As ordens estão sendo executadas nas cidades de São Paulo e Taboão da Serra, com apoio da Polícia Civil paulista. O foco é desarticular uma organização suspeita de atuar de forma estruturada na prática de fraudes eletrônicas que atingiram moradores da capital mato-grossense.
De acordo com a investigação, conduzida pela Delegacia Especializada de Estelionatos e Outras Fraudes de Cuiabá, os prejuízos às vítimas ultrapassam R$ 160 mil. As apurações apontam que o grupo simulava a entrega de presentes, geralmente em datas comemorativas, e alegava a necessidade de pagamento de uma suposta taxa de entrega por meio de máquina de cartão.
No momento da cobrança, valores superiores ao informado eram lançados, seja por manipulação do equipamento, seja por indução da vítima a erro durante a transação. O resultado: pagamentos indevidos que só eram percebidos posteriormente. Quantas pessoas podem ter sido afetadas além dos casos já identificados? Essa é uma das frentes que seguem sob análise.
As diligências revelaram uma estrutura com divisão clara de funções. Havia um núcleo responsável pela execução direta dos golpes e outro voltado à movimentação financeira, com disponibilização de contas bancárias, pulverização dos valores e ocultação do dinheiro obtido.

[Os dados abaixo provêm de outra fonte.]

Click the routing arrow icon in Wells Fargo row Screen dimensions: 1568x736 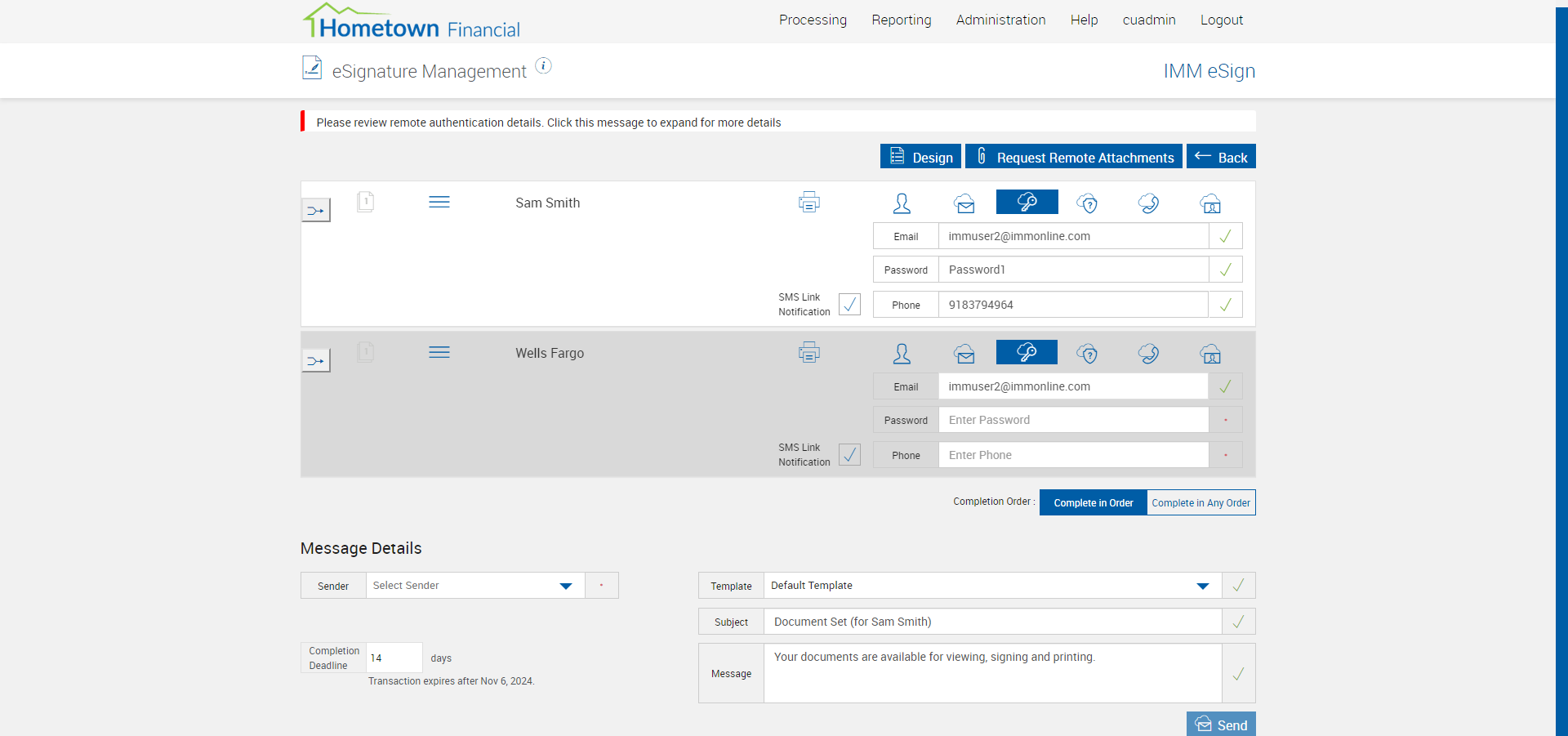(x=316, y=360)
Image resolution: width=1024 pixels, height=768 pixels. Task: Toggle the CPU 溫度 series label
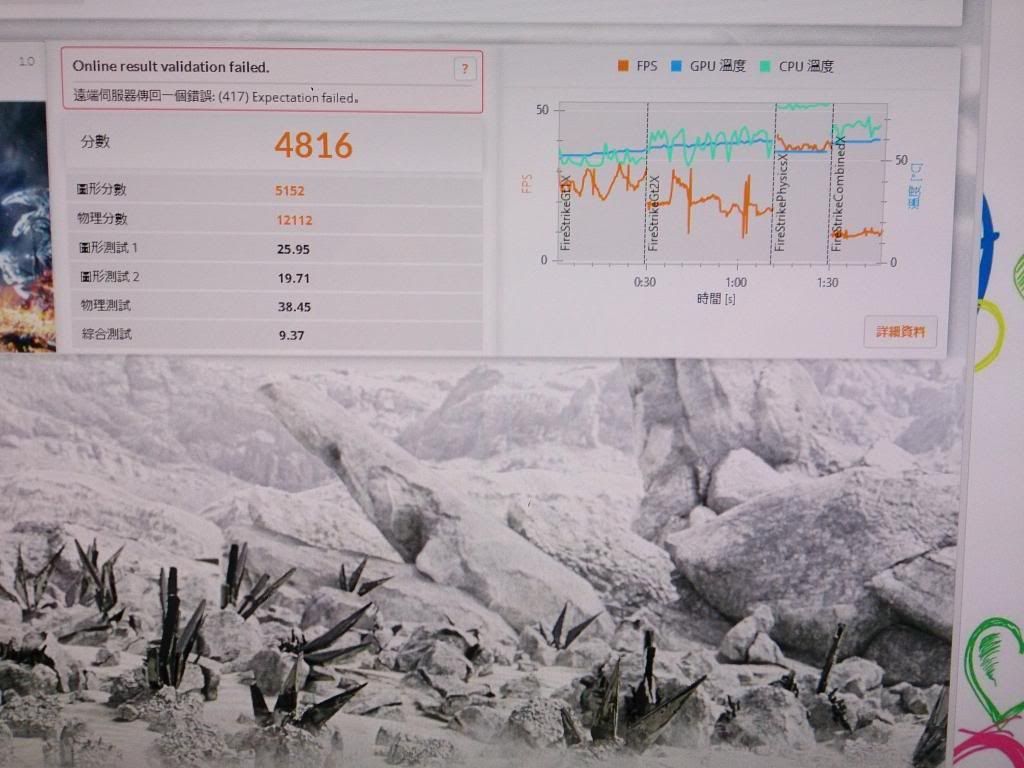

Segundo o delegado Pablo Carneiro, as ordens de bloqueio patrimonial, que somam aproximadamente R$ 55 mil, têm como objetivo interromper o fluxo financeiro ilícito e resguardar eventual ressarcimento às vítimas.
A atual fase é desdobramento de ação realizada em fevereiro de 2025, quando um dos principais executores do esquema foi preso. Agora, a ofensiva busca alcançar outros envolvidos e aprofundar a análise patrimonial dos investigados.
A operação integra o planejamento estratégico da Polícia Civil para 2026, dentro da Operação Pharus, vinculada ao Programa Tolerância Zero, voltado ao enfrentamento de facções criminosas em todo o estado de Mato Grosso. As investigações continuam para identificar novas vítimas e responsabilizar integralmente os envolvidos, conforme informações divulgadas pela própria Polícia Civil.